## Your objective
For each entry, restate it word for word while omitting any image it holds.

*** Record set Section Begins ***

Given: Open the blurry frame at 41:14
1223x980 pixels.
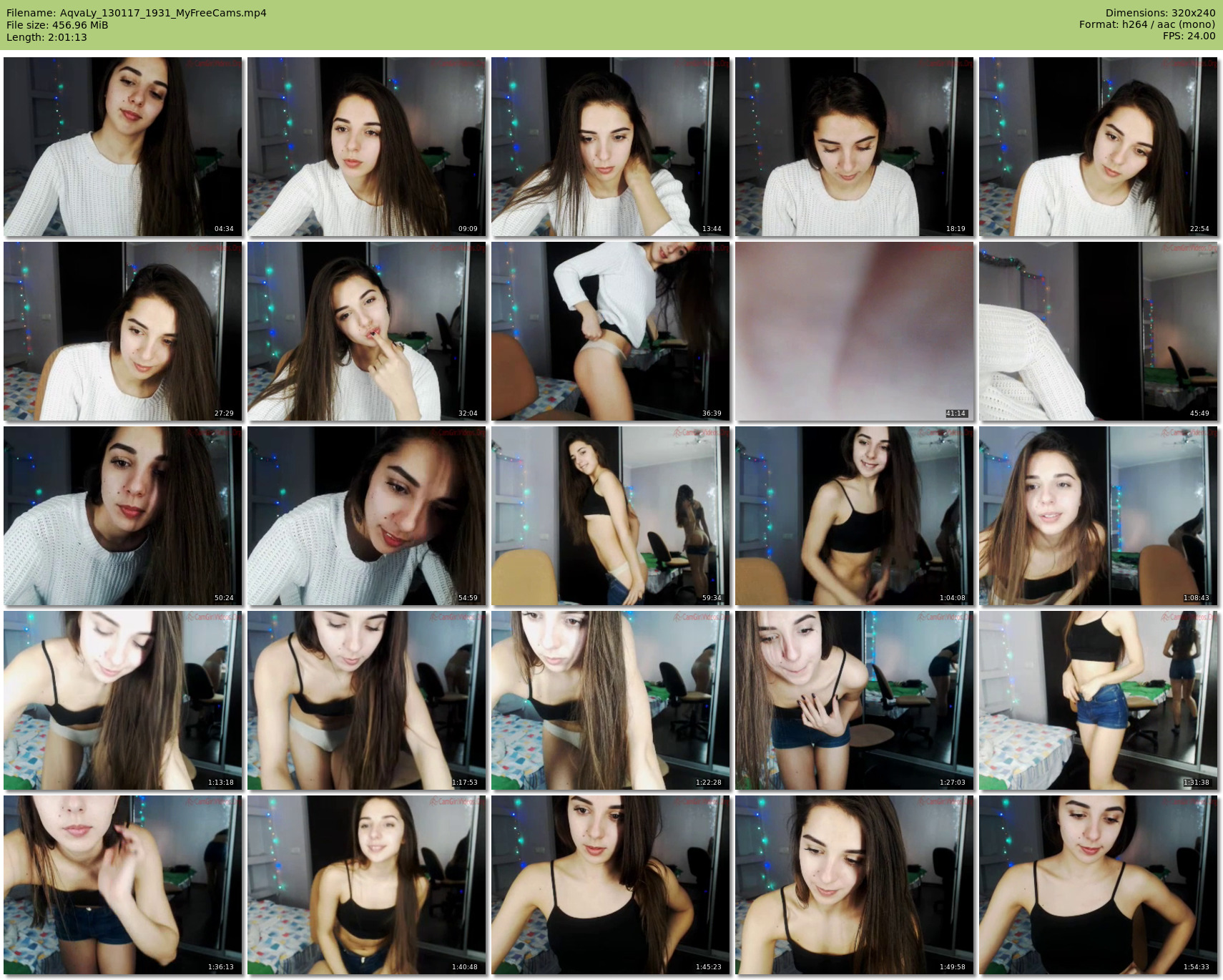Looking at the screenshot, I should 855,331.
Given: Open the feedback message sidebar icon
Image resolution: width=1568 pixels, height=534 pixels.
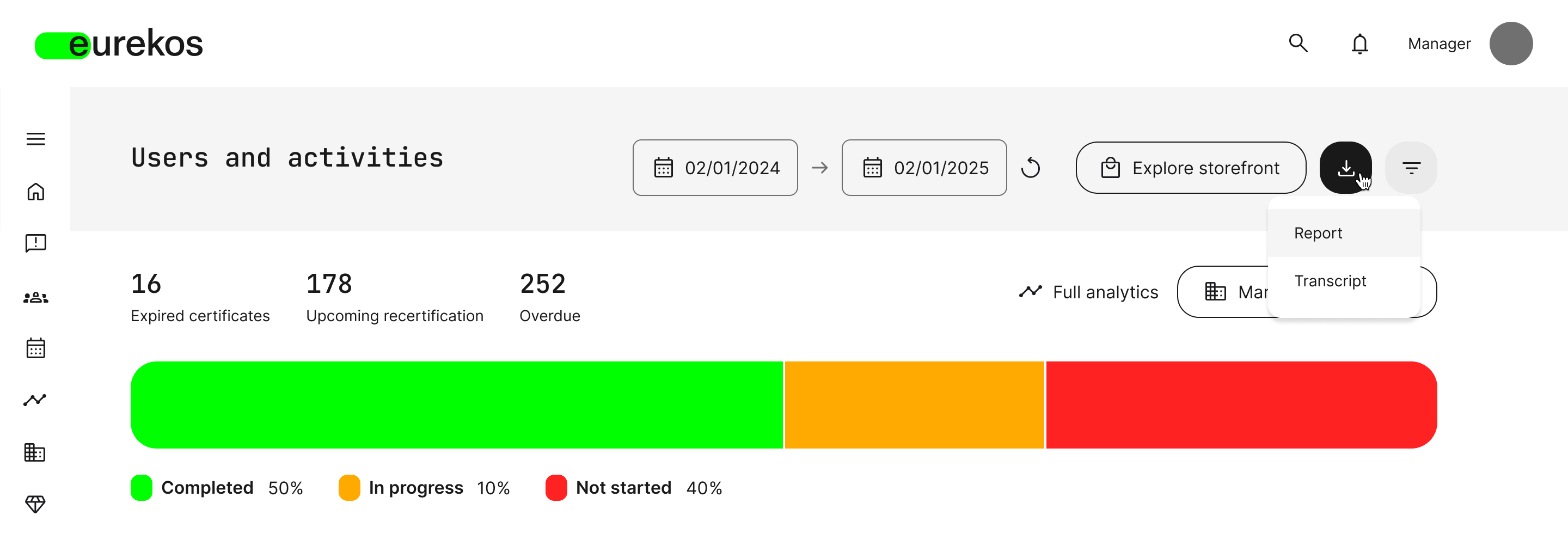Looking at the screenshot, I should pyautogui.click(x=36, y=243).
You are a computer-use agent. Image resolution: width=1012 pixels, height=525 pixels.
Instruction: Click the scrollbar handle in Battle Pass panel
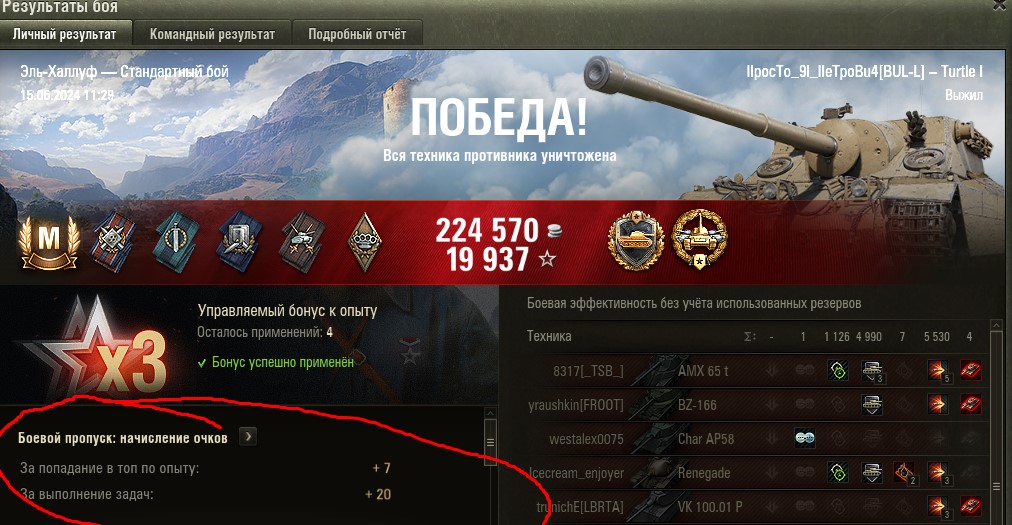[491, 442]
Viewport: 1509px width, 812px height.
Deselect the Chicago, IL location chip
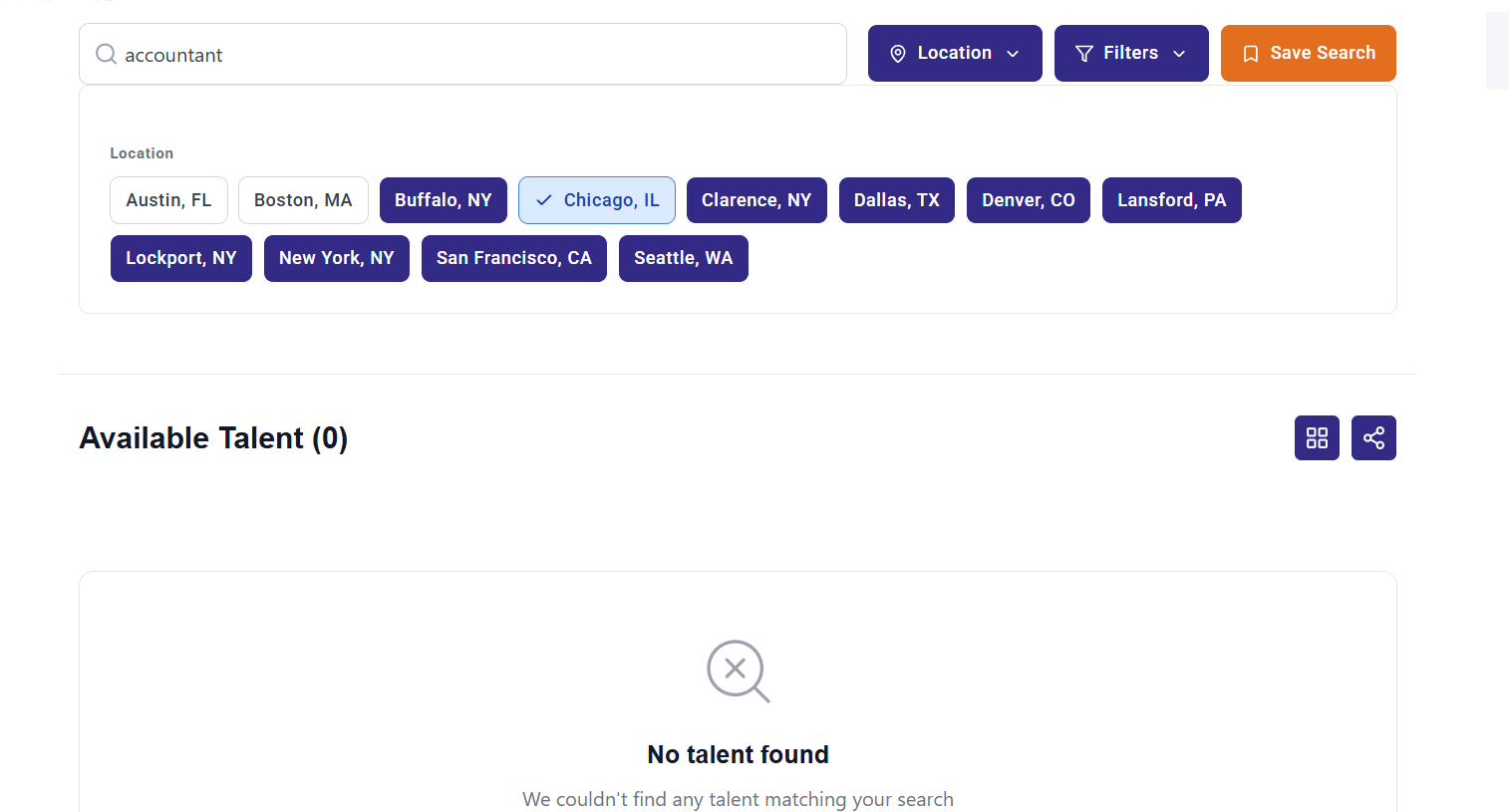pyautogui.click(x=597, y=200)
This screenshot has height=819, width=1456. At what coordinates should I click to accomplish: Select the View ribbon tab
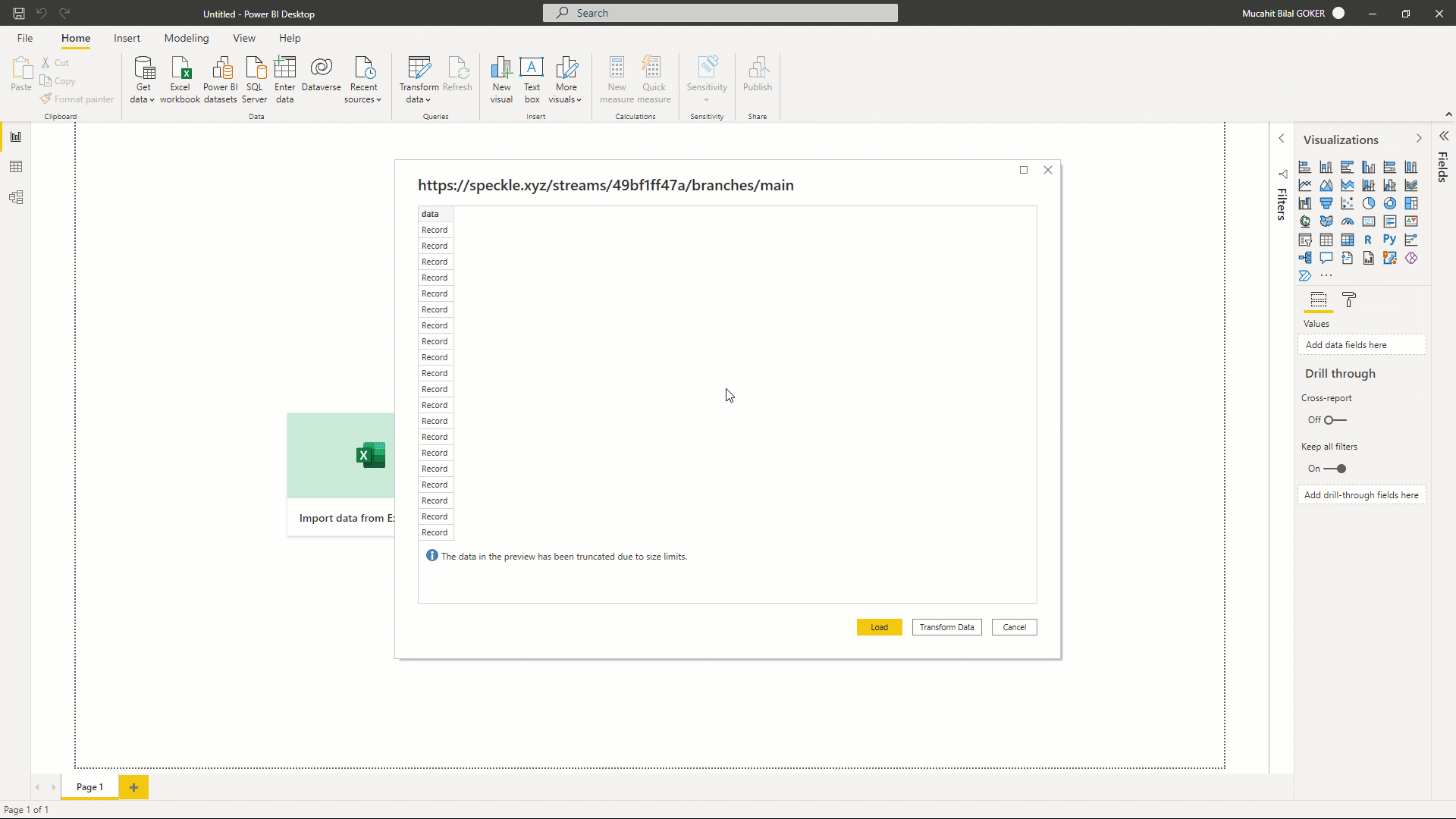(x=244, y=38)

*** Record set Section Ends ***

## Written answer
Given: Open the blurry frame at 41:14
1223x980 pixels.
Looking at the screenshot, I should 855,331.
Given: Open the feedback message sidebar icon
Image resolution: width=1568 pixels, height=534 pixels.
Looking at the screenshot, I should pyautogui.click(x=36, y=243).
You are a computer-use agent. Image resolution: width=1012 pixels, height=525 pixels.
Instruction: Click the scrollbar handle in Battle Pass panel
[491, 442]
Viewport: 1509px width, 812px height.
Deselect the Chicago, IL location chip
pyautogui.click(x=597, y=200)
This screenshot has height=819, width=1456. At what coordinates should I click to accomplish: Select the View ribbon tab
(x=244, y=38)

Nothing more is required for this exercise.